Academy · Real-World System Designs

Design ride dispatch (Uber)

Match riders to nearby drivers in real time as millions of locations update every few seconds.

Open the interactive version → diagrams, practice & more

The problem

Match riders to nearby drivers in real time as millions of locations update every few seconds.

The idea

Geo-indexed driver locations + fast nearest-neighbor queries + async matching.

How it works

Drivers stream location every few seconds into an ingestion layer (WebSocket/queue) that updates a geospatial index — geohash/H3 cells (or a quadtree) keyed in a fast, possibly-lossy hot store, since you only need the latest position. A ride request queries the rider's cell plus its 8 neighbors (to catch drivers just across a boundary), ranks candidates, and matches via workers.
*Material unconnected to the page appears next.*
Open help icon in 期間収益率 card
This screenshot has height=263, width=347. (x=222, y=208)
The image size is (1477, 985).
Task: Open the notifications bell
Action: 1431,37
The trip itself is a state machine (requested → matched → started → ended) behind a load-balanced API, with idempotent transitions.

The tradeoff

Location writes dwarf reads and don't need durability, so a lossy in-memory geo-store is the right call — persisting every ping would melt the DB for no benefit. Geo-sharding gives fast local queries but cross-cell edges (an airport, a dense downtown) become hot cells needing finer subdivision or dynamic rebalancing. Matching must be idempotent — a retried request must not double-assign a driver.

In the wild

Uber, Lyft, DoorDash dispatch systems.

Interview deep dive

Flow

  1. Drivers stream location into a geo-indexed hot store (geohash/H3).
  2. A ride request queries the rider's cell + 8 neighbors.
  3. Workers rank and match; the trip becomes a state machine.
  4. State transitions stay idempotent against retries.

Watch for

Interviewer trap

Name the geo-index AND the neighbor-cell query, plus the lossy hot store for location writes.